When the retail stores hold a big sale, people flock to be the first to get the best. Apparently investors saw the stock market on 28/October/2008 as the bargain basement of stock shopping. They flocked to buy the bargains and the market soared.
In fact, the Dow Jones Industrial Average (DJIA) saw the second largest point gain in the history of the market. The DJIA rose 889.35 points to 9,065.12 for a 10.88% gain. What an amazing run it was the last 2 hours the market was open. It was in the closing hours of the market that investors ran to buy the bargains before the proverbial doors were locked with more than a 1/3 of the point increase being realized.
The gains realized in the DJIA blue chip stocks tell you there were a lot of undervalued stocks on the market. The low prices were a mere reflection of the lack of investor confidence as has been talked about for weeks now. So when confidence rises, the stocks are going to rise too for the amount that reflected a “no confidence” attitude.
Other markets followed suit. The FTSE 100 rose by 73.79 points to 3,926.38 and the NIKKEI rose by 237.41 to 7,859.33.
So where is all this confidence coming from? There are some good things happening in the global financial markets right now. The developed country government financial experts are taking consistent action to deal with the global recession and financial market crisis. The emerging markets are starting to get some promised relief which will help stabilize those markets. For example, Hungary is getting a $25.1 billion financial rescue package from the IMF, the EU and the World Bank. Germany has announced it will help Pakistan negotiate with the IMF.
Asia Pacific stocks even started rising sharply. In the US, the inflated price of homes has fallen deeply of course. But people are starting to realize that if they have good credit, they will be able to get a fixed mortgage at a 6% interest rate. Houses are starting to sell again.
This is not to say that all is rosy around the world. It is most definitely not rosy. Despite the return of bargain stock shoppers, consumer confidence measures in the US show the lowest level since 1957. Investors are worried about the continuing rising cost of the fixing the economy. As one US industry after another experiences deep declines in profits, they are turning to the government to bail them out.

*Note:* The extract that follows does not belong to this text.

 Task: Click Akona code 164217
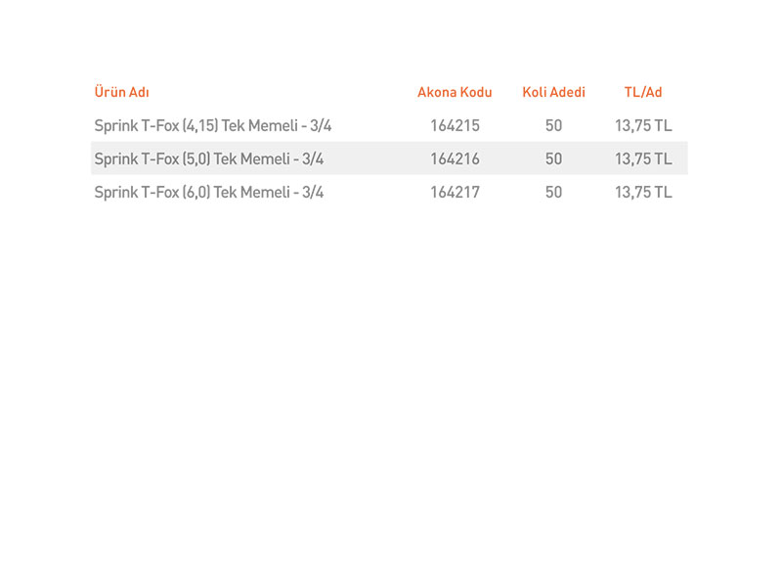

It’s amazing how quickly the American public got used to the idea of the government having a financial stake in private business. So where did capitalism go? US Secretary Treasurer Paulsen says the money being used to buy equity stakes will be paid back in 3 years if at all possible. It is the “if at all possible” that leads to concerns about this bailout package.
On the currency markets, the dollar fell against the euro, the British pound and the Canadian dollar. The dollar strengthened against the Japanese yen as of the close of the DJIA on 28/October/2008. The yen is in flux right now as investors shift their money around so the currency pairing of the dollar and yen varies widely throughout the day. All of these currency shifts reflect a return of a bit of investor confidence that developed country economies are being handled in a way that will promote a lessening of the effects of a recession. The dust is still settling so to speak.
In US dollars, the euro closed at $1.2603; the Great Britain pound closed at $1.5801; the Japanese yen closed at $.0102; the Canadian dollar closed at $.6366. The Swiss franc held steady at $.8633. The Australian dollar rose a significant amount to $.6366.
So what does all of this mean to investors? To be absolutely honest, even the financial experts are holding their tongues right now. Many believe this phenomenal stock market rise is not an indication of anything except that bargain hunters couldn’t resist the low prices.
There are more bargains out there, by the way. This bargain basement sale is far from over.